• [EXTRACTED MATERIAL]
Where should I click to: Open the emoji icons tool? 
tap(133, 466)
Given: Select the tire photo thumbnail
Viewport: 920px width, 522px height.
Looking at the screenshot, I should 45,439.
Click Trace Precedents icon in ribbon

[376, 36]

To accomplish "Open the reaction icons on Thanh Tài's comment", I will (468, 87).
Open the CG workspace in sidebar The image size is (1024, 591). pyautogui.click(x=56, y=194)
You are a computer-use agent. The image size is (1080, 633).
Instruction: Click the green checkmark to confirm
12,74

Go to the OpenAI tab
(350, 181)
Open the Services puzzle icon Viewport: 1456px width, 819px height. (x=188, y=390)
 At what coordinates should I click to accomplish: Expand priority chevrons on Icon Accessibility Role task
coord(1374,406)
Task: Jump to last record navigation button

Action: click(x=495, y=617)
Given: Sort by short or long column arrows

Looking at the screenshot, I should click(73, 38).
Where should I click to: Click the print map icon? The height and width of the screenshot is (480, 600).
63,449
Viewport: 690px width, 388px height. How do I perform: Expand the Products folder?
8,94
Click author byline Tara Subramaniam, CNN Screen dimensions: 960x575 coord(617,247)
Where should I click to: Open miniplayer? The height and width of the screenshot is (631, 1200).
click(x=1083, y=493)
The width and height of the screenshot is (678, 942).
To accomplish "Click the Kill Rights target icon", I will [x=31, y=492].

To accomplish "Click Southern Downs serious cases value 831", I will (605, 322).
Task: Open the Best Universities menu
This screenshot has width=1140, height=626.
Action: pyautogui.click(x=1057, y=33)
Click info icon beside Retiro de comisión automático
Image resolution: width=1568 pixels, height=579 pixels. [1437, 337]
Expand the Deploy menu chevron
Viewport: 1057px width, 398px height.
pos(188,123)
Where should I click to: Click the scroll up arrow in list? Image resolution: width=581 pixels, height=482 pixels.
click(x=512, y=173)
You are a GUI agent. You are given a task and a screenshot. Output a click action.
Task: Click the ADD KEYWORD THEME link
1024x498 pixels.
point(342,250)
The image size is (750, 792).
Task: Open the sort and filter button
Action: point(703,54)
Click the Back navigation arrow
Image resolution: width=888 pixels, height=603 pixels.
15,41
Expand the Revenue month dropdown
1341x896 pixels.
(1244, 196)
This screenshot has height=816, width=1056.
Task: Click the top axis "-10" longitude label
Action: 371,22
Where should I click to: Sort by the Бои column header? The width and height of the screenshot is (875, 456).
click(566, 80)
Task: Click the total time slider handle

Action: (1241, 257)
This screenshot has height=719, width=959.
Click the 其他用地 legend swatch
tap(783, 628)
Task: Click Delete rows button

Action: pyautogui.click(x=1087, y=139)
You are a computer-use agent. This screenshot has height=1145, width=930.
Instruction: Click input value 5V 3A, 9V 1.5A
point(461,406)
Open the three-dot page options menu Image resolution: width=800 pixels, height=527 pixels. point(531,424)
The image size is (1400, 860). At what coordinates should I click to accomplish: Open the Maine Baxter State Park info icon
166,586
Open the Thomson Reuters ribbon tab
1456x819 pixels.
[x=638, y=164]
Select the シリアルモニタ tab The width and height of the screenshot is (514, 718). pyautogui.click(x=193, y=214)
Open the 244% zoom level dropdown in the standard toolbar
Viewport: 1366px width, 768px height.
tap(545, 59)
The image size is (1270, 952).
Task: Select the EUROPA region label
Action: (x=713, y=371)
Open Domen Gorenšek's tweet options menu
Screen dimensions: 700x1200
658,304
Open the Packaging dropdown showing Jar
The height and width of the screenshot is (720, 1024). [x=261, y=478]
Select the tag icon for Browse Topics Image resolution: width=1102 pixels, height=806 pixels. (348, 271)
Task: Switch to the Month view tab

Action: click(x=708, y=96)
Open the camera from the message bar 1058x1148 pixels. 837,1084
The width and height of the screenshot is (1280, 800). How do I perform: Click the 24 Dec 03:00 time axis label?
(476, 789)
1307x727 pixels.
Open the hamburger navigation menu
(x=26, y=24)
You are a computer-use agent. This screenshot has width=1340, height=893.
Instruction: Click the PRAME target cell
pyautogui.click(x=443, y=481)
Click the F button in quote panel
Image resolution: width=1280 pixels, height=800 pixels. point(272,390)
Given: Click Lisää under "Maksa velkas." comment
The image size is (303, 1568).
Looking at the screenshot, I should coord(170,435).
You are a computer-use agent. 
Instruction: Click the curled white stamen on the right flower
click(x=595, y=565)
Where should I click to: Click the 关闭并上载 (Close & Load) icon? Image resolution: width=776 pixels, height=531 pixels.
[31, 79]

• [TASK GOAL]
Down to the final line, write out all of the material exactly.

• [SOLUTION]
Where should I click to: Open the emoji icons tool? 
tap(133, 466)
Given: Select the tire photo thumbnail
Viewport: 920px width, 522px height.
Looking at the screenshot, I should 45,439.
Click Trace Precedents icon in ribbon

[376, 36]

To accomplish "Open the reaction icons on Thanh Tài's comment", I will (468, 87).
Open the CG workspace in sidebar The image size is (1024, 591). pyautogui.click(x=56, y=194)
You are a computer-use agent. The image size is (1080, 633).
Instruction: Click the green checkmark to confirm
12,74

Go to the OpenAI tab
(350, 181)
Open the Services puzzle icon Viewport: 1456px width, 819px height. (x=188, y=390)
 At what coordinates should I click to accomplish: Expand priority chevrons on Icon Accessibility Role task
coord(1374,406)
Task: Jump to last record navigation button

Action: click(x=495, y=617)
Given: Sort by short or long column arrows

Looking at the screenshot, I should click(73, 38).
Where should I click to: Click the print map icon? The height and width of the screenshot is (480, 600).
63,449
Viewport: 690px width, 388px height. How do I perform: Expand the Products folder?
8,94
Click author byline Tara Subramaniam, CNN Screen dimensions: 960x575 coord(617,247)
Where should I click to: Open miniplayer? The height and width of the screenshot is (631, 1200).
click(x=1083, y=493)
The width and height of the screenshot is (678, 942).
To accomplish "Click the Kill Rights target icon", I will [x=31, y=492].

To accomplish "Click Southern Downs serious cases value 831", I will (605, 322).
Task: Open the Best Universities menu
This screenshot has width=1140, height=626.
Action: pyautogui.click(x=1057, y=33)
Click info icon beside Retiro de comisión automático
Image resolution: width=1568 pixels, height=579 pixels. [1437, 337]
Expand the Deploy menu chevron
Viewport: 1057px width, 398px height.
pos(188,123)
Where should I click to: Click the scroll up arrow in list? Image resolution: width=581 pixels, height=482 pixels.
click(x=512, y=173)
You are a GUI agent. You are given a task and a screenshot. Output a click action.
Task: Click the ADD KEYWORD THEME link
1024x498 pixels.
point(342,250)
The image size is (750, 792).
Task: Open the sort and filter button
Action: point(703,54)
Click the Back navigation arrow
Image resolution: width=888 pixels, height=603 pixels.
15,41
Expand the Revenue month dropdown
1341x896 pixels.
(1244, 196)
This screenshot has height=816, width=1056.
Task: Click the top axis "-10" longitude label
Action: 371,22
Where should I click to: Sort by the Бои column header? The width and height of the screenshot is (875, 456).
click(566, 80)
Task: Click the total time slider handle

Action: (1241, 257)
This screenshot has height=719, width=959.
Click the 其他用地 legend swatch
tap(783, 628)
Task: Click Delete rows button

Action: pyautogui.click(x=1087, y=139)
You are a computer-use agent. This screenshot has height=1145, width=930.
Instruction: Click input value 5V 3A, 9V 1.5A
point(461,406)
Open the three-dot page options menu Image resolution: width=800 pixels, height=527 pixels. point(531,424)
The image size is (1400, 860). At what coordinates should I click to accomplish: Open the Maine Baxter State Park info icon
166,586
Open the Thomson Reuters ribbon tab
1456x819 pixels.
[x=638, y=164]
Select the シリアルモニタ tab The width and height of the screenshot is (514, 718). pyautogui.click(x=193, y=214)
Open the 244% zoom level dropdown in the standard toolbar
Viewport: 1366px width, 768px height.
tap(545, 59)
The image size is (1270, 952).
Task: Select the EUROPA region label
Action: (x=713, y=371)
Open Domen Gorenšek's tweet options menu
Screen dimensions: 700x1200
658,304
Open the Packaging dropdown showing Jar
The height and width of the screenshot is (720, 1024). [x=261, y=478]
Select the tag icon for Browse Topics Image resolution: width=1102 pixels, height=806 pixels. (348, 271)
Task: Switch to the Month view tab

Action: click(x=708, y=96)
Open the camera from the message bar 1058x1148 pixels. 837,1084
The width and height of the screenshot is (1280, 800). How do I perform: Click the 24 Dec 03:00 time axis label?
(476, 789)
1307x727 pixels.
Open the hamburger navigation menu
(x=26, y=24)
You are a computer-use agent. This screenshot has width=1340, height=893.
Instruction: Click the PRAME target cell
pyautogui.click(x=443, y=481)
Click the F button in quote panel
Image resolution: width=1280 pixels, height=800 pixels. point(272,390)
Given: Click Lisää under "Maksa velkas." comment
The image size is (303, 1568).
Looking at the screenshot, I should coord(170,435).
You are a computer-use agent. 
Instruction: Click the curled white stamen on the right flower
click(x=595, y=565)
Where should I click to: Click the 关闭并上载 (Close & Load) icon? Image resolution: width=776 pixels, height=531 pixels.
[31, 79]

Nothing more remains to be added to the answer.